WHAT THE TASK REQUIRES: Put the data from the line containing "The image size" through the end of the data into a Markdown table with the columns Row and Line, numbering each line and skipping any blank ones. Leave the pictures out of the table.

=== RECORD LIST ===

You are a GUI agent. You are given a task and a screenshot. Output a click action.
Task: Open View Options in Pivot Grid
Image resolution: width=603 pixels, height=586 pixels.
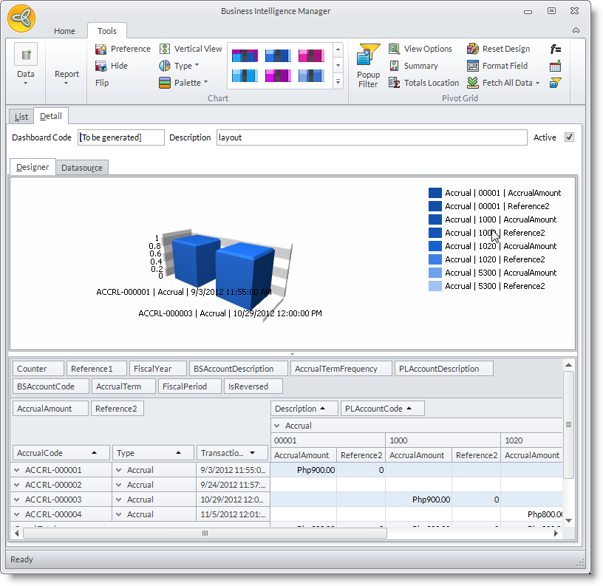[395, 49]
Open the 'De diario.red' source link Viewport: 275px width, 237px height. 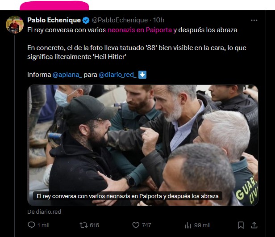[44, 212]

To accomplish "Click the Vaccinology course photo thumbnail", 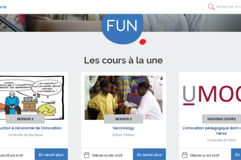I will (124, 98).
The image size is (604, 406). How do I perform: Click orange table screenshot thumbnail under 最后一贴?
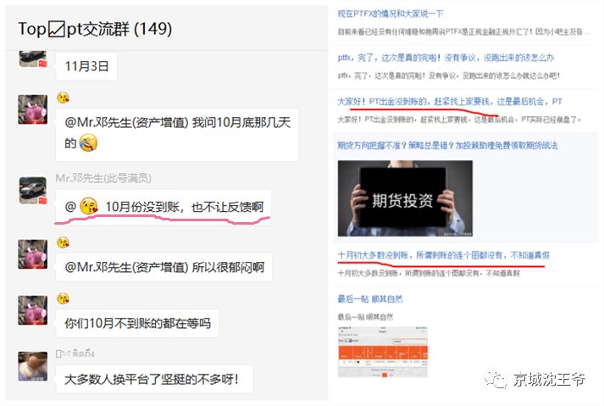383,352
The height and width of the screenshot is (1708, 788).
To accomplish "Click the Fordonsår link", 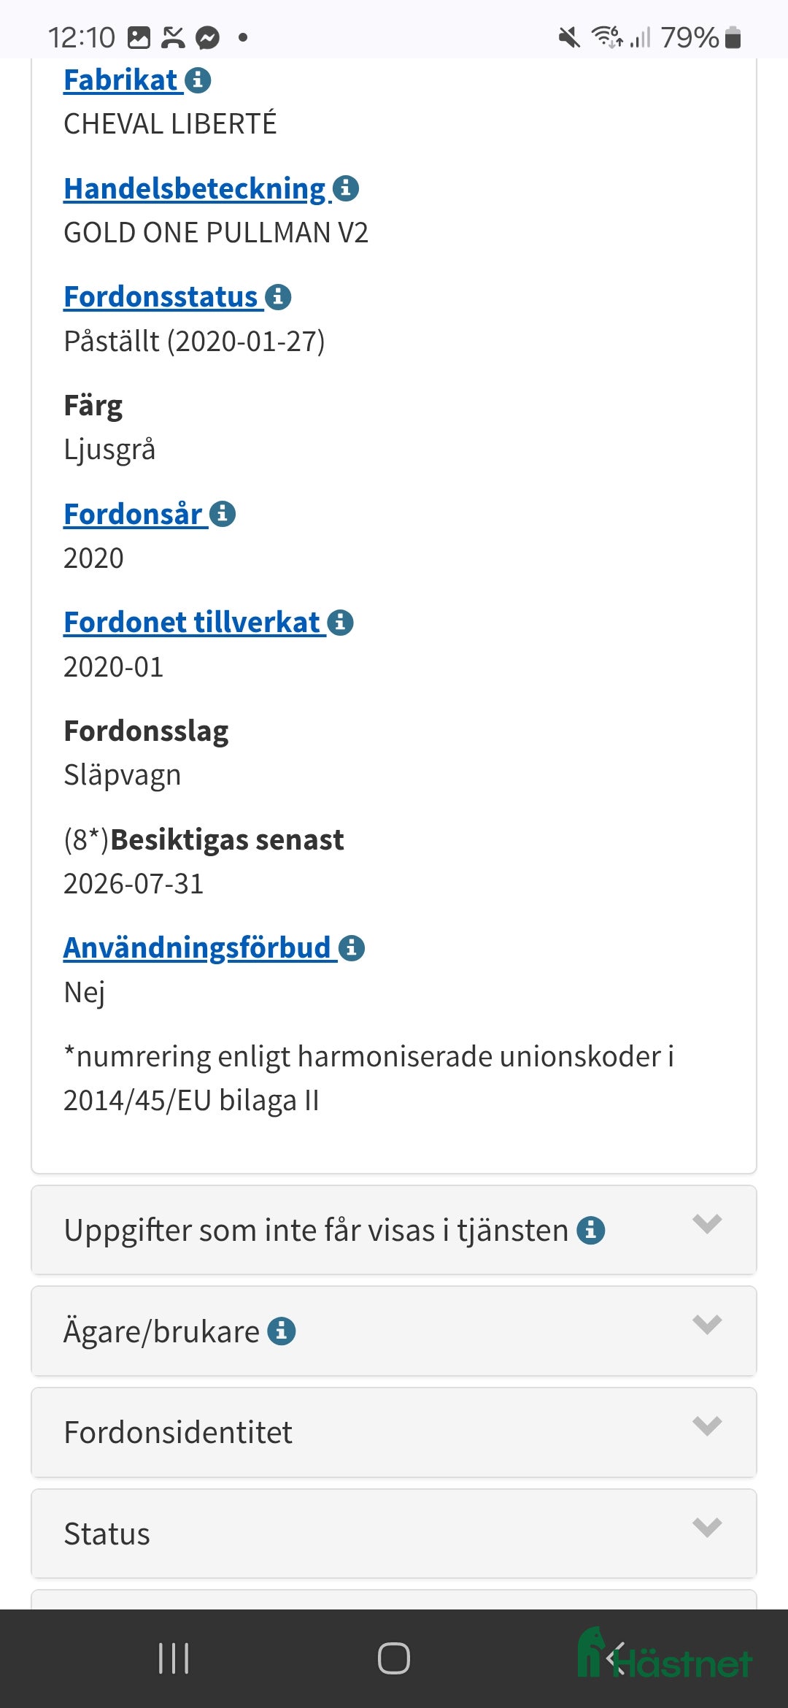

===

FINAL RESULT:
| Row | Line |
|---|---|
| 1 | The image size is (604, 406). How do I perform: Click orange table screenshot thumbnail under 最后一贴? |
| 2 | 383,352 |
| 3 | The height and width of the screenshot is (1708, 788). |
| 4 | To accomplish "Click the Fordonsår link",  |